* EXTRACTED RECORDS
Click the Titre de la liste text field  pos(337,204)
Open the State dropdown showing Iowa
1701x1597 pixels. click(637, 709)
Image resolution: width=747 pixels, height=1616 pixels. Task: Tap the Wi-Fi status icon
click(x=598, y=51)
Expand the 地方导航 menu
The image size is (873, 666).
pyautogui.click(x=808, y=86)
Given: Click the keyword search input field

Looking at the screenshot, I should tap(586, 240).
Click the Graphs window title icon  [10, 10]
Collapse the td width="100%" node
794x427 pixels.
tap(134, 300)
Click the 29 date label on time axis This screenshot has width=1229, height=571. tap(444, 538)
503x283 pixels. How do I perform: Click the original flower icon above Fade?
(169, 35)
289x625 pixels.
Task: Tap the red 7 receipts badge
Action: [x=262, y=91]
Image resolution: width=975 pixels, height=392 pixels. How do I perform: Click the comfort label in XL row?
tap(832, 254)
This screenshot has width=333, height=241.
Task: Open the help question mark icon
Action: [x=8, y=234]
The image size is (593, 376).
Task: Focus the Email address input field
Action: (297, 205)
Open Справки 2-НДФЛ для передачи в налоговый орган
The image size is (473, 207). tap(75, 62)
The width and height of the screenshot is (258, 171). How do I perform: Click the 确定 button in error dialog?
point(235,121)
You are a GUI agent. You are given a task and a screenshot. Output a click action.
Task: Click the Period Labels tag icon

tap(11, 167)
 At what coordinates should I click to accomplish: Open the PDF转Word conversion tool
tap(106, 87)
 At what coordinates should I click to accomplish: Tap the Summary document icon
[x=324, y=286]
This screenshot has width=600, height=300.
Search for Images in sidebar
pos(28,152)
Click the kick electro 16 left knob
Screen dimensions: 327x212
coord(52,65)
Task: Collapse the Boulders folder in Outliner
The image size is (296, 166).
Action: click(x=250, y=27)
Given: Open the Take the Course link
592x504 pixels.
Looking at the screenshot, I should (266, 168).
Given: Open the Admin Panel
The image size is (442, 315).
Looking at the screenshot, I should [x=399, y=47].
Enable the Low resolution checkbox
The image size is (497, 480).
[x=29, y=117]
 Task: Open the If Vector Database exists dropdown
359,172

* WHAT YOU ARE ASKED TO DO
The complete material must be repeated exactly.

* SOLUTION
Click the Titre de la liste text field  pos(337,204)
Open the State dropdown showing Iowa
1701x1597 pixels. click(637, 709)
Image resolution: width=747 pixels, height=1616 pixels. Task: Tap the Wi-Fi status icon
click(x=598, y=51)
Expand the 地方导航 menu
The image size is (873, 666).
pyautogui.click(x=808, y=86)
Given: Click the keyword search input field

Looking at the screenshot, I should tap(586, 240).
Click the Graphs window title icon  [10, 10]
Collapse the td width="100%" node
794x427 pixels.
tap(134, 300)
Click the 29 date label on time axis This screenshot has width=1229, height=571. tap(444, 538)
503x283 pixels. How do I perform: Click the original flower icon above Fade?
(169, 35)
289x625 pixels.
Task: Tap the red 7 receipts badge
Action: [x=262, y=91]
Image resolution: width=975 pixels, height=392 pixels. How do I perform: Click the comfort label in XL row?
tap(832, 254)
This screenshot has width=333, height=241.
Task: Open the help question mark icon
Action: [x=8, y=234]
The image size is (593, 376).
Task: Focus the Email address input field
Action: (297, 205)
Open Справки 2-НДФЛ для передачи в налоговый орган
The image size is (473, 207). tap(75, 62)
The width and height of the screenshot is (258, 171). How do I perform: Click the 确定 button in error dialog?
point(235,121)
You are a GUI agent. You are given a task and a screenshot. Output a click action.
Task: Click the Period Labels tag icon

tap(11, 167)
 At what coordinates should I click to accomplish: Open the PDF转Word conversion tool
tap(106, 87)
 At what coordinates should I click to accomplish: Tap the Summary document icon
[x=324, y=286]
This screenshot has width=600, height=300.
Search for Images in sidebar
pos(28,152)
Click the kick electro 16 left knob
Screen dimensions: 327x212
coord(52,65)
Task: Collapse the Boulders folder in Outliner
The image size is (296, 166).
Action: click(x=250, y=27)
Given: Open the Take the Course link
592x504 pixels.
Looking at the screenshot, I should (266, 168).
Given: Open the Admin Panel
The image size is (442, 315).
Looking at the screenshot, I should [x=399, y=47].
Enable the Low resolution checkbox
The image size is (497, 480).
[x=29, y=117]
 Task: Open the If Vector Database exists dropdown
359,172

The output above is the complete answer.